• _Passage given_:
● ● ● ● ●
Preferred dispersants include polyamine-derivatized poly a-olefin, dispersants, particularly ethylene/butene alpha-olefin and polyisobutylene-based dispersants. Particularly preferred are ashless dispersants derived from polyisobutylene substituted with succinic anhydride groups and reacted with polyethylene amines, e.g., polyethylene diamine, tetraethylene pentamine; or a polyoxyalkylene polyamine, e.g., polyoxypropylene diamine, trimethylolaminomethane; a hydroxy compound, e.g., pentaerythritol; and combinations thereof. One particularly preferred dispersant combination is a combination of (A) polyisobutylene substituted with succinic anhydride groups and reacted with (B) a hydroxy compound, e.g., pentaerythritol; (C) a polyoxyalkylene polyamine, e.g., polyoxypropylene diamine, or (D) a polyalkylene diamine, e.g., polyethylene diamine and tetraethylene pentamine using about 0.3 to about 2 moles of (B), (C) and/or (D) per mole of (A). Another preferred dispersant combination comprises a combination of (A) polyisobutenyl succinic anhydride with (B) a polyalkylene polyamine, e.g., tetraethylene pentamine, and (C) a polyhydric alcohol or polyhydroxy-substituted aliphatic primary amine, e.g., pentaerythritol or trismethylolaminomethane, as described in U.S. Pat. No. 3,632,511.
Another class of ashless dispersants comprises Mannich base condensation products. Generally, these products are prepared by condensing about one mole of an alkyl-substituted mono- or polyhydroxy benzene with about 1 to 2.5 moles of carbonyl compound(s) (e.g., formaldehyde and paraformaldehyde) and about 0.5 to 2 moles of polyalkylene polyamine, as disclosed, for example, in U.S. Pat. No. 3,442,808. Such Mannich base condensation products may include a polymer product of a metallocene catalyzed polymerization as a substituent on the benzene group, or may be reacted with a compound containing such a polymer substituted on a succinic anhydride in a manner similar to that described in U.S. Pat. No. 3,442,808. Examples of functionalized and/or derivatized olefin polymers synthesized using metallocene catalyst systems are described in the publications identified supra.
● ● ● ● ●
• _Recorded information_:
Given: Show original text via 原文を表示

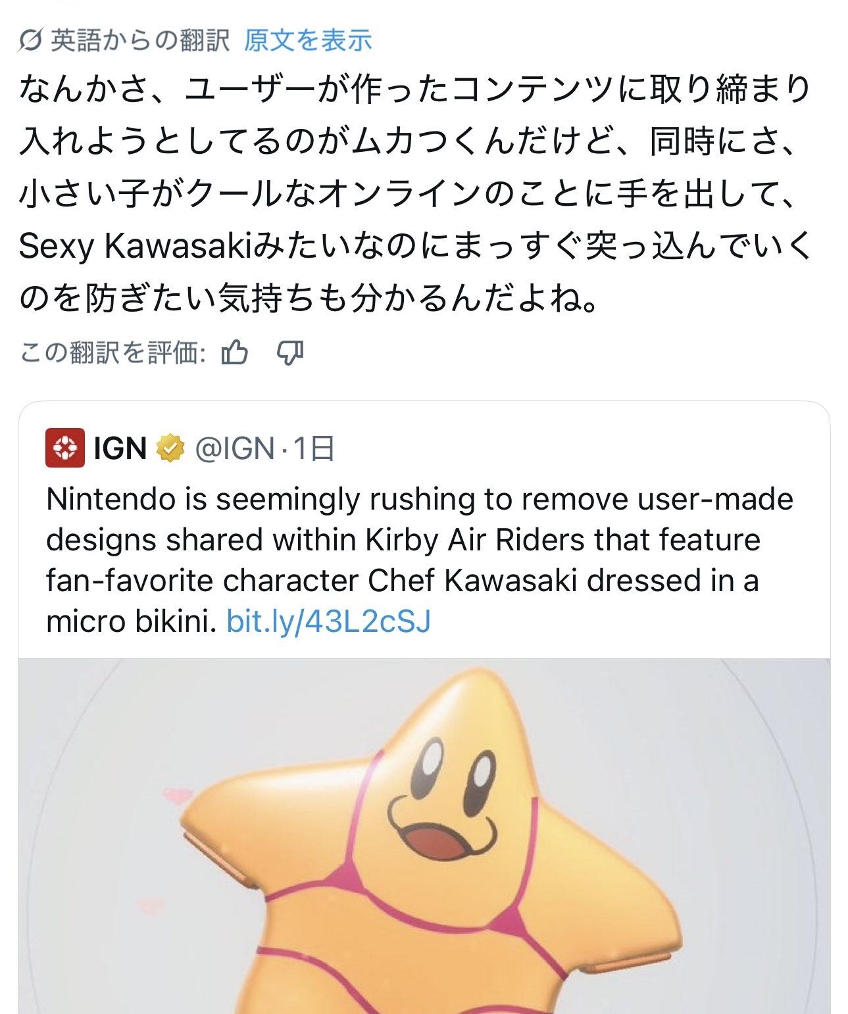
● ● ● ● ●
• _Problem to solve_: Extend the passage on ashless dispersants, starting right after its final sentence. The material is separate from the passage on ashless dispersants.

• _Task answer_:
The dispersant can be further post treated by a variety of conventional post treatments such as boration, as generally taught in U.S. Pat. Nos. 3,087,936 and 3,254,025. Boration of the dispersant is readily accomplished by treating an acyl nitrogen-containing dispersant with a boron compound such as boron oxide, boron halide boron acids, and esters of boron acids, in an amount sufficient to provide from about 0.1 to about 20 atomic proportions of boron for each mole of acylated nitrogen composition. Useful dispersants contain from about 0.05 to about 2.0 mass %, e.g., from about 0.05 to about 0.7 mass % boron. The boron, which appears in the product as dehydrated boric acid polymers (primarily (HBO2)3), is believed to attach to the dispersant imides and diimides as amine salts, e.g., the metaborate salt of the diimide. Boration can be carried out by adding from about 0.5 to 4 mass %, e.g., from about 1 to about 3 mass % (based on the mass of acyl nitrogen compound) of a boron compound, preferably boric acid, usually as a slurry, to the acyl nitrogen compound and heating with stirring at from about 135° C. to about 190° C., e.g., 140° C. to 170° C., for from about 1 to about 5 hours, followed by nitrogen stripping. Alternatively, the boron treatment can be conducted by adding boric acid to a hot reaction mixture of the dicarboxylic acid material and amine, while removing water. Other post reaction processes commonly known in the art can also be applied.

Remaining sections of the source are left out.